The non-compliance of the process of renewal is a fundamental defect which cannot be cured by inherent powers”.
In this case, the Defendant has explained that his efforts to get the security was hampered by circumstances which were beyond his control. The said circumstances were the delay by the Department of Lands to make available a Certificate of Official Search.
Obviously, the Defendant could not take control of the Department of Lands, to ensure that he got the Certificate sooner.
But I also believe that the Defendant could, possibly, have gone to the Department of Lands sooner than 25th February 2015, to seek the certificate. I say so because the Defendant was well aware that he had only 30 days within which to procure the requisite security.

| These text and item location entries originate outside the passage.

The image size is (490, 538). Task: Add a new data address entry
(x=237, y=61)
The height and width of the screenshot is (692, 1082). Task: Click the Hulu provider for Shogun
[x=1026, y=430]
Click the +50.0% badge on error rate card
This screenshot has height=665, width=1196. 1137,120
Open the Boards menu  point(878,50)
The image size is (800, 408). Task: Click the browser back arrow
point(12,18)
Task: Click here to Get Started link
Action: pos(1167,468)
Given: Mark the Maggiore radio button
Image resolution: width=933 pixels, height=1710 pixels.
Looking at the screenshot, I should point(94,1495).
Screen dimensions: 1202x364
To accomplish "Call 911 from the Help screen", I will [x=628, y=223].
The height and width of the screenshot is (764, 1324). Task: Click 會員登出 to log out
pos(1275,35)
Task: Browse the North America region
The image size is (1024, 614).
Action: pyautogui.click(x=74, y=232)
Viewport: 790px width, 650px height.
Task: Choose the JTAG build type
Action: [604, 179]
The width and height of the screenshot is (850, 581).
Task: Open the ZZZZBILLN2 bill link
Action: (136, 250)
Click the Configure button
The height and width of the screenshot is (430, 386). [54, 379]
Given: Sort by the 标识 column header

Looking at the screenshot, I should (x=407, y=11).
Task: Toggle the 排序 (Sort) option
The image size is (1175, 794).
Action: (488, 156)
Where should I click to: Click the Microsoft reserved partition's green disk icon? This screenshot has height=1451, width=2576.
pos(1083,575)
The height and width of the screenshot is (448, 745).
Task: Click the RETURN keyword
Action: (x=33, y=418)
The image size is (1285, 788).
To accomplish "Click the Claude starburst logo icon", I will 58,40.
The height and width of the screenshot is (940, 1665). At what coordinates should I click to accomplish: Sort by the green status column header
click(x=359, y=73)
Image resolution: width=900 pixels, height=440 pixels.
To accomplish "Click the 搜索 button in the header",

According to the Defendant, the order in issue was made on 9th February 2015. If that be correct, it implies that the Defendant waited for 2 weeks before asking for the certificate of Official Search. There has been no explanation by the Defendant for that delay.
In any event, by my calculations, the period of 30 days, which begun to run from the date when the court granted the stay of execution, lapsed on 11th March 2015. Therefore, by the time the Defendant came back to court, on 12th March 2015, the orders dated 9th February 2015 was no longer in force: They could not, therefore, be extended.
For that reason, the application fails, and is therefore dismissed.
But even because of the failure by the applicant to explain why he waited until 25th February 2015, to commence the process of the official search, the application would have failed.
Finally, I am aware that, in reality, the defendant has already had more than 30 days from the date when he brought his present application. Therefore, if he had been serious about his request, he would have already made available the security.
Nonetheless, the application dated 12th March 2015 is dismissed, with costs to the plaintiff.
DATED, SIGNED and DELIVERED at NAIROBI this 17th day of April 2015.
FRED A. OCHIENG
Ruling read in open court in the presence of
……………………………………………….. for the Plaintiff
………………………………………………. for the Defendant.